I got up early one morning in July to check my email. The first thing in my inbox was an email explaining the new “Portfolios of Excellence” mentoring program that was to be offered to first year freshman. What struck me was the name. The term ‘excellence’ connotated that some feeling of success was to come from being part of this group. I also figured that it would be a good idea to have a mentor since I was new to the whole college thing, and was a little nervous about starting the semester two months later. I applied online via BSC’s Involvement Network, and was accepted. Right there, I knew my one woman protest was over. I gave into the man before school even started. When September came around we had a POE Opening Get-Together where we would meet our mentors and the other students in our group. I was pleased with my faculty mentor, she was a professor in the Social Work department and was pretty helpful during my first couple of weeks of school. For the time being, I was pretty content being involved in just one club. I made a new promise to myself that it would be the only club I would join. At least that was the promise I made to myself until the Fall Honors Program dinner in September…
I was faring pretty well in my quest to only involve myself in one club. Later in September, I went to the Fall Honors Program dinner. At this point, I didn’t really know anyone, so I sat at a table of complete strangers. The six of us made small talk. In conversation, one girl mentioned that she was the secretary of the Social Justice League on campus. When I hear that I almost spit my mashed potatoes out on the table. I couldn’t believe that there was a group on campus that actually appealed to my interests. I have always been passionate about socially conscious issues, but coming from the Conservative heartland of Massachusetts, I was always alone in my quest to help the homeless or bring fair trade bananas to my High School. I could feel the promise I made to myself about not getting involved slipping away quickly. While we were in line at the ice cream bar, I asked the girl how I go about joining SJL. She was really excited at the prospect of a new member; as soon as we returned to the table she took my email and put me on the mailing. I attended my first meeting that following Friday, and haven’t looked back since. The kids in that group are some of the most passionate and hardworking kids on campus, and I’m glad to be involved in an organization that has such a presence on campus. Joining SJL made realize that getting involved isn’t so bad, in fact, it’s the easier way to meet new people, make friends and network. I was no longer angry at that thought of involvement, and I wanted to find new ways to further involve myself in the BSC campus community.
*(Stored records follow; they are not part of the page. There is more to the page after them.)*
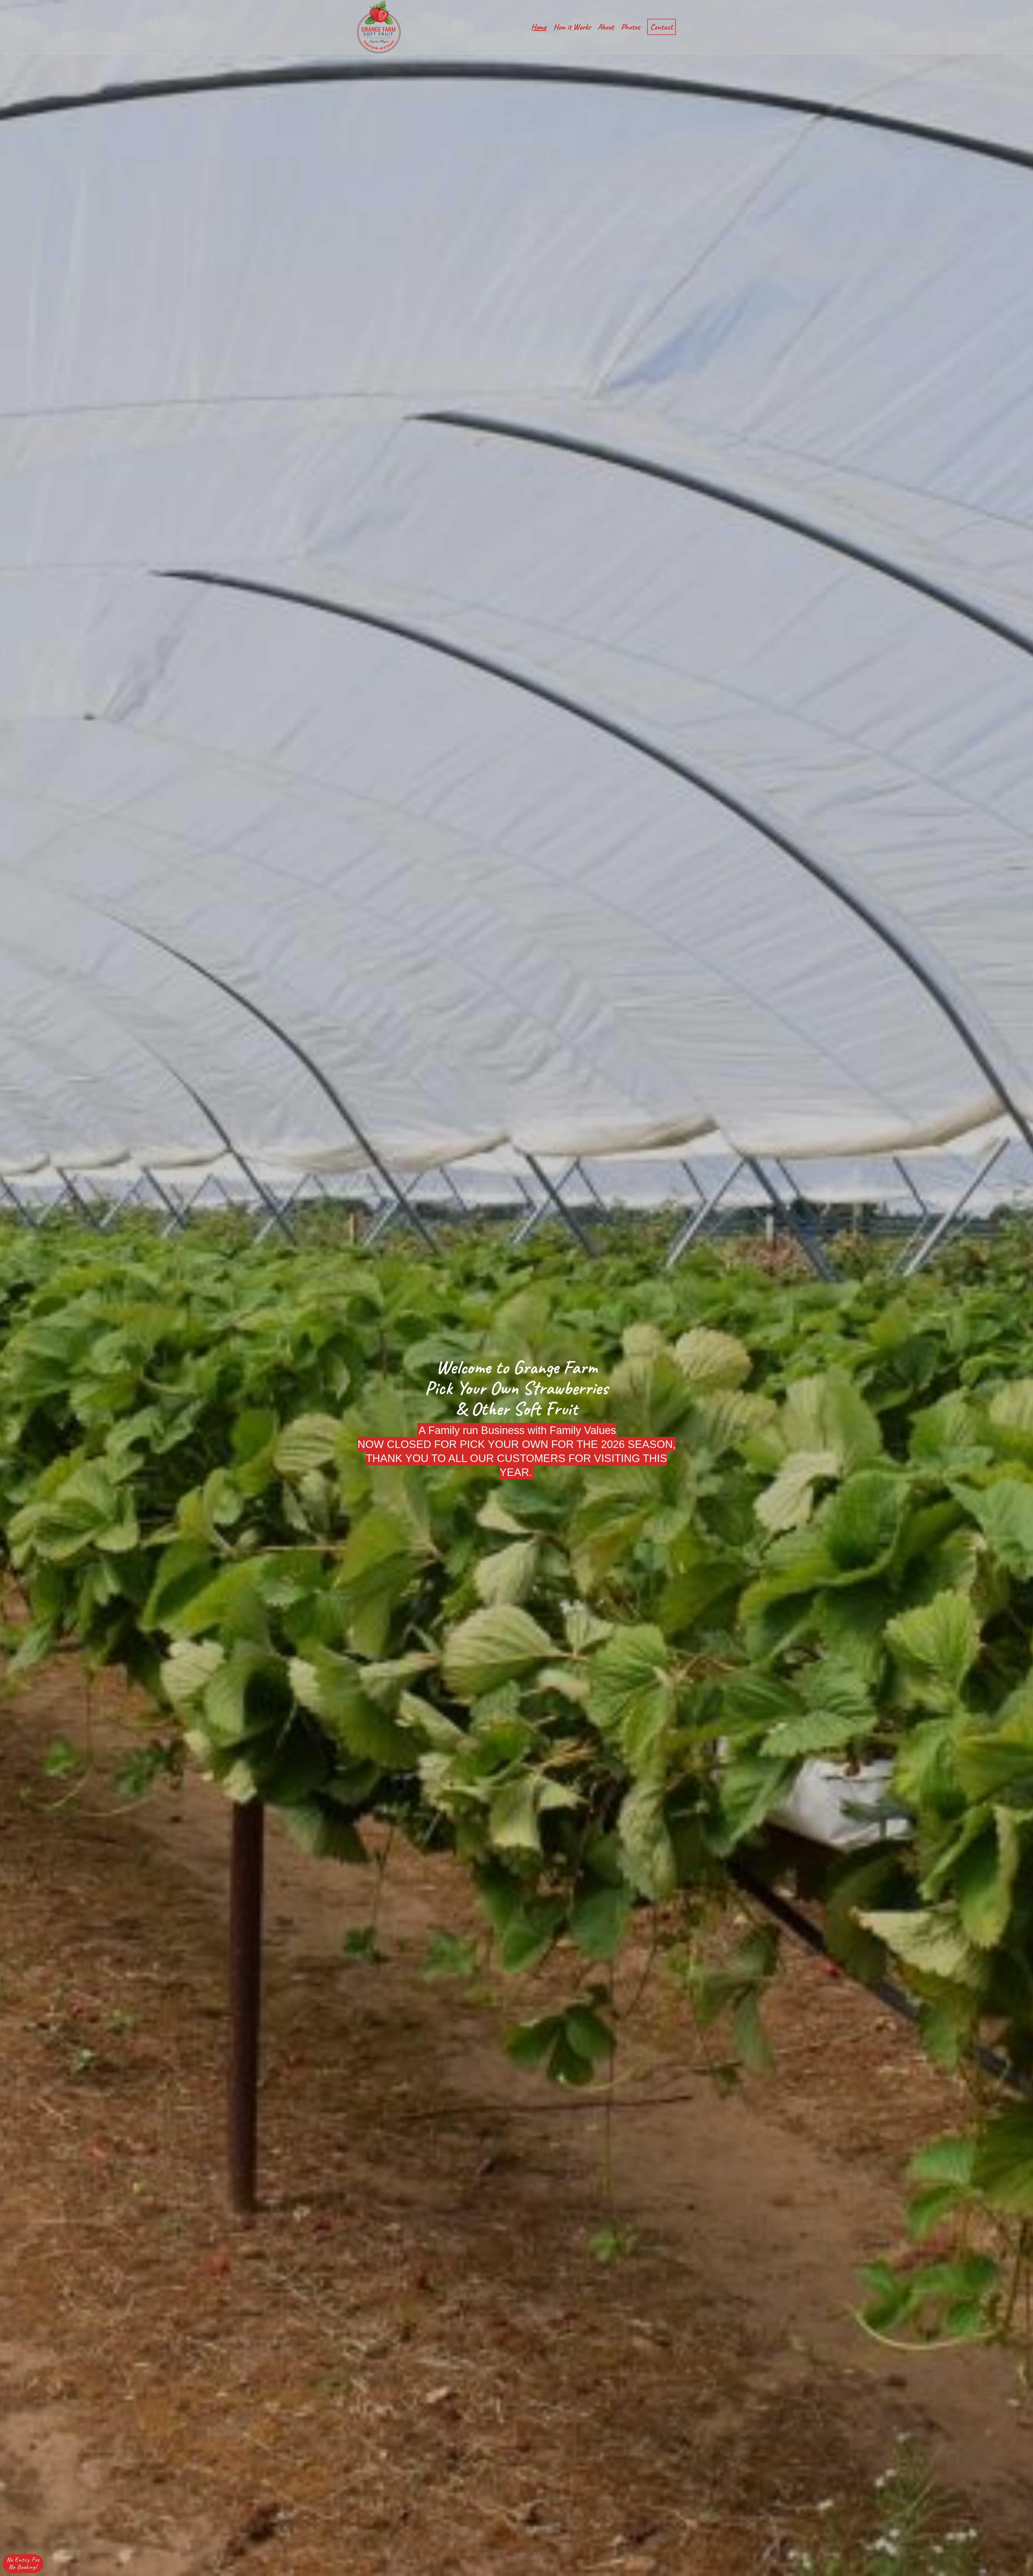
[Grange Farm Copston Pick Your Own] (379, 27)
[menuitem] (539, 27)
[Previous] (12, 1288)
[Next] (1021, 1288)
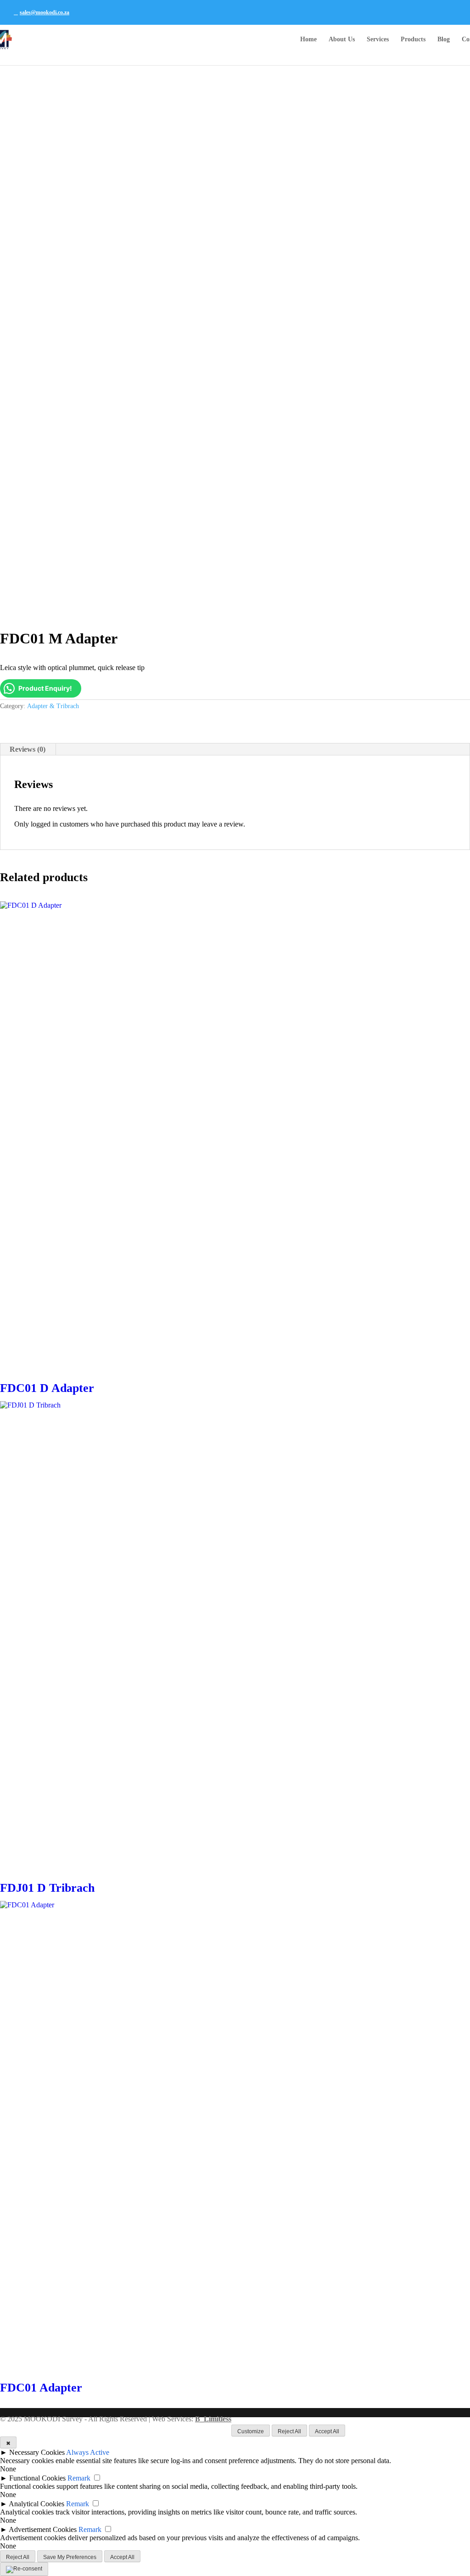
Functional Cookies (37, 2478)
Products (413, 39)
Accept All (327, 2431)
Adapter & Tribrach (53, 706)
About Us (342, 39)
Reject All (289, 2431)
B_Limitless (213, 2419)
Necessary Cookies (37, 2452)
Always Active (87, 2452)
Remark (78, 2478)
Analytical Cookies (36, 2504)
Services (378, 39)
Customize (250, 2431)
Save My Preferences (69, 2557)
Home (308, 39)
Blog (443, 39)
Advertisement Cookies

As you may recall in my last post, I talked about my involvement in the Leadership Institute. That program truly helped me hone my leadership skills, and connect with some great people. I am here writing these blogs for you because of the power of networking. I would’ve never met my boss, Ed if I hadn’t met Beth through the Leadership Institute first. My lousy attempt at “stickin’ it to the man” taught me that involvement is a good thing and reinforced the idea that college is what YOU put into it. With my experiences working with POE, SJL, and the Leadership Institute, I’m not about ready to turn my back on getting involved anytime soon. I actually can’t get enough of it, and I’m really excited to see where my work with SJL and POE take me.
Sometimes we enter new things with negative attitudes and fixed ideas, as I did with the views on getting involved. My poor attempt at trying to fight the “man” before I even met the “man” failed me miserably because I had the wrong idea about it. Getting involved really is a good thing, and your Orientation leaders ARE NOT lying to you or not being genuine when they say how much they love the groups they are associated with.
How about you? What organizations are you involved in, if any? What were your apprehensions about getting involved on campus?